**PROBLEM DESCRIPTION:** For this exercise, copy each line of the records that contains the word "green".

**EXTRACTED INFORMATION:**

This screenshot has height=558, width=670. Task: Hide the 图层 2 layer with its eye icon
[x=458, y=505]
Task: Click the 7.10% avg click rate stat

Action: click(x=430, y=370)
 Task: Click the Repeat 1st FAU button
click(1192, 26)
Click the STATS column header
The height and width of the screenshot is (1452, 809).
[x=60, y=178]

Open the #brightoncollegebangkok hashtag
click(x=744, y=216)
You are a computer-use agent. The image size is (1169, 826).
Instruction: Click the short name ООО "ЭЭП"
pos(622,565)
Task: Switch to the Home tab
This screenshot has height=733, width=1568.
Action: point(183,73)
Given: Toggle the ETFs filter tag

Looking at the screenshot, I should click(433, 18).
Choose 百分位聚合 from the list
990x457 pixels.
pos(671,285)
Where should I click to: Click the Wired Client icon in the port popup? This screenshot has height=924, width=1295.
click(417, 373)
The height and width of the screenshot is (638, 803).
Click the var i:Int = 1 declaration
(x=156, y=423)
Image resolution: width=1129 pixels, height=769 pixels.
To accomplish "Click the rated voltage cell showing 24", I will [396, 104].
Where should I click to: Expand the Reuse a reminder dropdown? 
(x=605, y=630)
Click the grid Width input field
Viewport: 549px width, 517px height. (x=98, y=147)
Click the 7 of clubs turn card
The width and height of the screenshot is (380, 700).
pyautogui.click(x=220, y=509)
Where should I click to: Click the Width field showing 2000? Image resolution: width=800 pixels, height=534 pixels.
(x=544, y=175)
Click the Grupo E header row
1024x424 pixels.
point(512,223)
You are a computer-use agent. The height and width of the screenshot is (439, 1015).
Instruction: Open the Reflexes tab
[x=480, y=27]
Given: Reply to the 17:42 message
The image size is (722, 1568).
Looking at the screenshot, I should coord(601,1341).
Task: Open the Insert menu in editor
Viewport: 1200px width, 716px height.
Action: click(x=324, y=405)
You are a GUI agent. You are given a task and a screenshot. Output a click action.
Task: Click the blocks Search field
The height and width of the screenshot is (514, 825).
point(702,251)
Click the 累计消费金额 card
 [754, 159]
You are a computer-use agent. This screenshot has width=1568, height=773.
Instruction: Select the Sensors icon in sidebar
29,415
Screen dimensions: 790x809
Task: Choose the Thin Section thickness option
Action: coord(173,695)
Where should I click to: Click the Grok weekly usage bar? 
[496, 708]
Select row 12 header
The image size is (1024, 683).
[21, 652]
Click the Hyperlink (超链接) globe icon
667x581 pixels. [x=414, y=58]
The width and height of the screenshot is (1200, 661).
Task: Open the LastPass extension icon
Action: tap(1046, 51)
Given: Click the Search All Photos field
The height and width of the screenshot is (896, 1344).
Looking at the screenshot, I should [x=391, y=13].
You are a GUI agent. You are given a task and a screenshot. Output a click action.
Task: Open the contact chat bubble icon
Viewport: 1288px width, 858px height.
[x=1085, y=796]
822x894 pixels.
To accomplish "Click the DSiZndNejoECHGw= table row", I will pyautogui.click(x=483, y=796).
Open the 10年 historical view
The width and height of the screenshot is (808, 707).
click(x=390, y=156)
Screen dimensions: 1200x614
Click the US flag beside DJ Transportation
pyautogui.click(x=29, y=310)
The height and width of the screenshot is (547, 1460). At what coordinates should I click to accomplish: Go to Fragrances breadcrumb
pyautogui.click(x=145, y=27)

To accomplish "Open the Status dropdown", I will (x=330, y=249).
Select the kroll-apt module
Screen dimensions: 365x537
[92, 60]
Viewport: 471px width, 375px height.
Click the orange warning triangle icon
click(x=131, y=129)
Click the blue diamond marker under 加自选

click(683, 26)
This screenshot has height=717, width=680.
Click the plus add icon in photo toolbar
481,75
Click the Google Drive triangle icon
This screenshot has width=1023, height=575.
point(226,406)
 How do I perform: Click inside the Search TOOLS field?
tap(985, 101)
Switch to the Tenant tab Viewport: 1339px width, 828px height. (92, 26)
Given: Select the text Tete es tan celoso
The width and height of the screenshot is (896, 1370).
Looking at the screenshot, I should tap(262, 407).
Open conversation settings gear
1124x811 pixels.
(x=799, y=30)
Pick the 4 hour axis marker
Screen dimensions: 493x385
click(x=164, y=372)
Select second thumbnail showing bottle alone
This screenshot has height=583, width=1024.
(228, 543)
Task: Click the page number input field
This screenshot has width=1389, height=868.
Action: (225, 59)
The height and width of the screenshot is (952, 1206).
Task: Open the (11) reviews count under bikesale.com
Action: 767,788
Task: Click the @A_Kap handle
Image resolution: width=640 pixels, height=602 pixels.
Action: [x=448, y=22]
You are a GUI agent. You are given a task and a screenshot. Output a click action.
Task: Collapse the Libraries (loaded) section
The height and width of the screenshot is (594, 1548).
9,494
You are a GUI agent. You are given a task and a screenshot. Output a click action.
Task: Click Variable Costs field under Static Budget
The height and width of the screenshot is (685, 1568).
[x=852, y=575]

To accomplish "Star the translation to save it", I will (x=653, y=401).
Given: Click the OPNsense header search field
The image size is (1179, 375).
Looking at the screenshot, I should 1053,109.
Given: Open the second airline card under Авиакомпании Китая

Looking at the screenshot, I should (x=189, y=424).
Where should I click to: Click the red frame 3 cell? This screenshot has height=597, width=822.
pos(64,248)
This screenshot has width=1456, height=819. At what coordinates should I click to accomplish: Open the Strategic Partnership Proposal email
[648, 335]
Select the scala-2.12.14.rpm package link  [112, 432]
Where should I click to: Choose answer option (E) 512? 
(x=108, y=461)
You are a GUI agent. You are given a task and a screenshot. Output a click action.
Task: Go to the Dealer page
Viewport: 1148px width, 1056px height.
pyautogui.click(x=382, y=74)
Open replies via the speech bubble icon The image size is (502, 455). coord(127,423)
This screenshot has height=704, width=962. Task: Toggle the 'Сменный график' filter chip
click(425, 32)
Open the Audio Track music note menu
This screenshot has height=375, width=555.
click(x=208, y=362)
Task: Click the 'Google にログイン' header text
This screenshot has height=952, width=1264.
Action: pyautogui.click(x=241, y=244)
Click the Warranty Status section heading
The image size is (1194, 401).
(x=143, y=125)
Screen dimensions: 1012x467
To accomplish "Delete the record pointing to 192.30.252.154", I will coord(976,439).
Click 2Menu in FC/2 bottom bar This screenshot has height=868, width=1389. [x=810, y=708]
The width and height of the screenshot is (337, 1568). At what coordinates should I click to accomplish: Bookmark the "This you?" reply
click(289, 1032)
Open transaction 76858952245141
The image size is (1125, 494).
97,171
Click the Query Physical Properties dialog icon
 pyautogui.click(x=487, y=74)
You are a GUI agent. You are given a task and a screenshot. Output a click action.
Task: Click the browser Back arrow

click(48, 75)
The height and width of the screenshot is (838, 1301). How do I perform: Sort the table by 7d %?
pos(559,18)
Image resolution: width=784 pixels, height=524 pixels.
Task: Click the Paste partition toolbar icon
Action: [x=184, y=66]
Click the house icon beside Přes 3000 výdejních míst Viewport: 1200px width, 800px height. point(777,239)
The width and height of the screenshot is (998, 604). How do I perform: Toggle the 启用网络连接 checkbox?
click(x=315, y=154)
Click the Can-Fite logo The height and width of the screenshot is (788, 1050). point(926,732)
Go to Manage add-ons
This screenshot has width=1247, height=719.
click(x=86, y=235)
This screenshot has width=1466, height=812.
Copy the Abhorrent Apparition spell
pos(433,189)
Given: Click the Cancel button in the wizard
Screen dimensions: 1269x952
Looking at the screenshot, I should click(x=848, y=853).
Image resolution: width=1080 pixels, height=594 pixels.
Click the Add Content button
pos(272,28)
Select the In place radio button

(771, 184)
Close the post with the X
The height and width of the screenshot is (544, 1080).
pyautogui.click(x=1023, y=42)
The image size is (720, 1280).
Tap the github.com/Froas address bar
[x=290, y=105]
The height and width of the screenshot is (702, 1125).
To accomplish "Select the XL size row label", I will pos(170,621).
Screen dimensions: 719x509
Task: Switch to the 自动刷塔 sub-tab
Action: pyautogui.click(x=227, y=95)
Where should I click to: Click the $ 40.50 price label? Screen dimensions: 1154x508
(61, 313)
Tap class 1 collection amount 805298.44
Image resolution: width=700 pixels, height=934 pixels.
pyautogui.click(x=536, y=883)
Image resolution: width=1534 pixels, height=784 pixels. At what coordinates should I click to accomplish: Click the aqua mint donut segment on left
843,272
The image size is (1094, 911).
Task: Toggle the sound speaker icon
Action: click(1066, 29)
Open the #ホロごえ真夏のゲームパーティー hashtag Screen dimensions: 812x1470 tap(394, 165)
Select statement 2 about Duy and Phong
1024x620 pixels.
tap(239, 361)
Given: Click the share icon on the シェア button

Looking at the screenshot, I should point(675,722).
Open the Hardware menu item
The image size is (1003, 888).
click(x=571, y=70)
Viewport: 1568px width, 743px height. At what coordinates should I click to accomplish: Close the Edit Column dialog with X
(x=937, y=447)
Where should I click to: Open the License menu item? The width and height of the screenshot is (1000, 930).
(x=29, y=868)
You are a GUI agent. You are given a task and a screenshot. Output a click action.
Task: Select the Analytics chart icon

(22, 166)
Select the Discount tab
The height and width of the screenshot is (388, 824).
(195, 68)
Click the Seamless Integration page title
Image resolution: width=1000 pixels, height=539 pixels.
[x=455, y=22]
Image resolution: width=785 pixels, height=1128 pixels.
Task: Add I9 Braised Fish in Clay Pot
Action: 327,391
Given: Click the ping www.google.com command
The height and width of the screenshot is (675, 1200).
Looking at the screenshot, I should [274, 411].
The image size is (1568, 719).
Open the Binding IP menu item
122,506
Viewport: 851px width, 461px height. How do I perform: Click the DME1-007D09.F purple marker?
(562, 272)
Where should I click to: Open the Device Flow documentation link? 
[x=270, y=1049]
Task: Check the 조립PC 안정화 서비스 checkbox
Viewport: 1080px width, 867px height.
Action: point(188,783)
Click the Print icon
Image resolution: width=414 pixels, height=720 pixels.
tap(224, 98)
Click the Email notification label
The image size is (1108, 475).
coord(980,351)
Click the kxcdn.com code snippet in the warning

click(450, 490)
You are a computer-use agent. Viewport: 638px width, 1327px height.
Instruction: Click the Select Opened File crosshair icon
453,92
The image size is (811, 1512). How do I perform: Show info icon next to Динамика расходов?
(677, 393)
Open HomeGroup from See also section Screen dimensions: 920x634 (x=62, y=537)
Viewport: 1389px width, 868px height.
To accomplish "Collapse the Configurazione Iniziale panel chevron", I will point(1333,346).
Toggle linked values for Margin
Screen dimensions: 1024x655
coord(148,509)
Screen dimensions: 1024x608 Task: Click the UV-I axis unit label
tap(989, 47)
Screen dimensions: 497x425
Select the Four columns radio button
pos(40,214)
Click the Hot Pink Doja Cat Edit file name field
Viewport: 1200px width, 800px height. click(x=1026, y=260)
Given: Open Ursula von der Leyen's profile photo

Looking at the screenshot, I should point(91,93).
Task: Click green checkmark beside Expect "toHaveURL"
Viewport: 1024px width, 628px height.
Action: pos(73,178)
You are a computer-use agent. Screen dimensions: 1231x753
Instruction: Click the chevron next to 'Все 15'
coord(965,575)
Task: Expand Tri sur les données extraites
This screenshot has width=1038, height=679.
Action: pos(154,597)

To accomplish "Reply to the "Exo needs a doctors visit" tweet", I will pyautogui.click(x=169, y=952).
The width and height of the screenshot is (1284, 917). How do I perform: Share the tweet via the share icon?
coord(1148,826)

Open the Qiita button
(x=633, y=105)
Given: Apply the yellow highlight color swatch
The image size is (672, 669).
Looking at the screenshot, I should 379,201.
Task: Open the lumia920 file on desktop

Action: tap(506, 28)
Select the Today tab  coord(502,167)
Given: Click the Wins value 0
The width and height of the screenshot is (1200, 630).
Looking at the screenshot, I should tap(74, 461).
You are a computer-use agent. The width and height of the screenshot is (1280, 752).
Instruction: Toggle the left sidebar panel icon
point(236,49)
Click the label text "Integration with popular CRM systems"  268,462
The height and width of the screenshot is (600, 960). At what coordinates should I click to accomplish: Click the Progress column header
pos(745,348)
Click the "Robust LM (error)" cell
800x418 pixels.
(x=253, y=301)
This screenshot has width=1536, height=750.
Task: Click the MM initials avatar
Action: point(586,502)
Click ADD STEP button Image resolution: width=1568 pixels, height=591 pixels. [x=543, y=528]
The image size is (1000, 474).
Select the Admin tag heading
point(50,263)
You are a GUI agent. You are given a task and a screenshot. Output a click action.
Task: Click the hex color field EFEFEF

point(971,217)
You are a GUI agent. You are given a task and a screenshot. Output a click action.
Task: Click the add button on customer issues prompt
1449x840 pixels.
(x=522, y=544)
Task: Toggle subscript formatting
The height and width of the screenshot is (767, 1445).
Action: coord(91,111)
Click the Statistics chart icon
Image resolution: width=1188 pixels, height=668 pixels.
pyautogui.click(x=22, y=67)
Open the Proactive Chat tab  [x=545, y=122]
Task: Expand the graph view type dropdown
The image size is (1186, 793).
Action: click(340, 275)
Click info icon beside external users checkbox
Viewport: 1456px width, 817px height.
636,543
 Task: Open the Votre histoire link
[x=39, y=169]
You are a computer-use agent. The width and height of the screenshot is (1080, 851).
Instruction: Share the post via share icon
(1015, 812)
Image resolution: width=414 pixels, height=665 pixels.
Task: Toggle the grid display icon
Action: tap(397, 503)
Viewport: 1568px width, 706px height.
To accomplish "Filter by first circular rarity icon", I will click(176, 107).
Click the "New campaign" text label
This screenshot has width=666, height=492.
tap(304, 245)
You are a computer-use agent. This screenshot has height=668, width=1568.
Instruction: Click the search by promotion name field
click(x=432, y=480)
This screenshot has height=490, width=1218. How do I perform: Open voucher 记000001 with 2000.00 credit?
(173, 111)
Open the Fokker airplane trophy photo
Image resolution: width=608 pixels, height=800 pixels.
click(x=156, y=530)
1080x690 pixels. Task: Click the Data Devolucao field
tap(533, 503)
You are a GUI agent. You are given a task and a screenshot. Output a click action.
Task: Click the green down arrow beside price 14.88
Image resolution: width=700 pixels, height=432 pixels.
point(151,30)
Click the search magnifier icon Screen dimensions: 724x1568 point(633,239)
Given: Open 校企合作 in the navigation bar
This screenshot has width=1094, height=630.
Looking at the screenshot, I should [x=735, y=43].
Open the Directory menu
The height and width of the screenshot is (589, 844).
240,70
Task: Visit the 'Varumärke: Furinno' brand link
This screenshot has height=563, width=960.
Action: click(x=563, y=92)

**REPLY TO THE TASK:**
Task: Click green checkmark beside Expect "toHaveURL"
Task: Click the green down arrow beside price 14.88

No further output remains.